Vc-seco-DUBA is a novel HER2-targeting antibody–drug conjugate used in the treatment of cancer. Trastuzumab duocarmycin, also known as SYD985, is a new HER2-targeted ADC with a cleavable payload (vc-seco-DUBA) conjugated with trastuzumab[1].
Vc-seco-DUBA, a cleavable linker-duocarmycin payload, could used to synthsis SYD985 with trastuzumab.
Vc-seco-DUBA is Danger.
H340 (100%): May cause genetic defects [Danger Germ cell mutagenicity]
H351 (100%): Suspected of causing cancer [Warning Carcinogenicity]
H373 (100%): Causes damage to organs through prolonged or repeated exposure [Warning Specific target organ toxicity, repeated exposure]
SYD985 ( based on trastuzumab and Vc-seco-DUBA) and T-DM1 induced similar ADCC in the presence of peripheral blood lymphocytes (PBL) against EOC cell lines with differential HER2/neu expression.

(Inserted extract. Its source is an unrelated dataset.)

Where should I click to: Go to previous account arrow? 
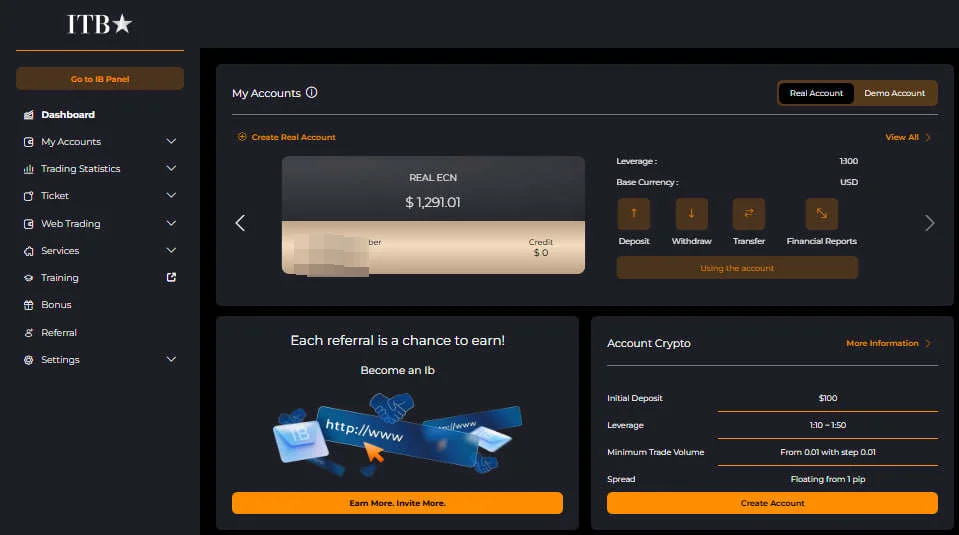(x=240, y=223)
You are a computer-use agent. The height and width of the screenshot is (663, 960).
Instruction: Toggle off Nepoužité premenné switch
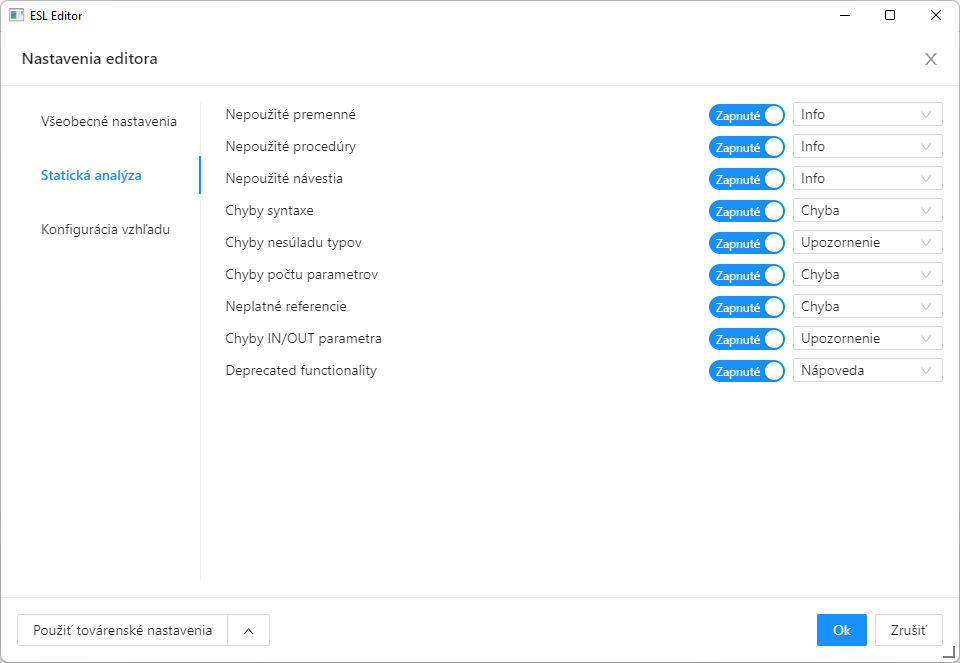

In contrast, SYD985 was 3 to 42 fold more cytotoxic in the absence of PBL when compared to T-DM1 (p<0.0001). Unlike T-DM1, SYD985 induced efficient bystander killing of HER2/neu 0/1+ tumor cells when admixed with HER2/neu 3+ EOC cells. In vivo studies confirmed that SYD985 is significantly more active than T-DM1 against HER2/neu 3+ EOC xenografts[2].
[1] Ubink R, et al. Unraveling the interaction between carboxylesterase 1c and the antibody-drug conjugate SYD985: improved translational PKPD by using CES1c knockout mice. Molecular Cancer Therapeutics, 2018; 17: 2389–2398.
[2] Menderes G, et al. SYD985, a novel duocarmycin-based HER2-targeting antibody-drug conjugate, shows promising antitumor activity in epithelial ovarian carcinoma with HER2/Neu expression. Gynecologic Oncology, 2017; 146: 179-186.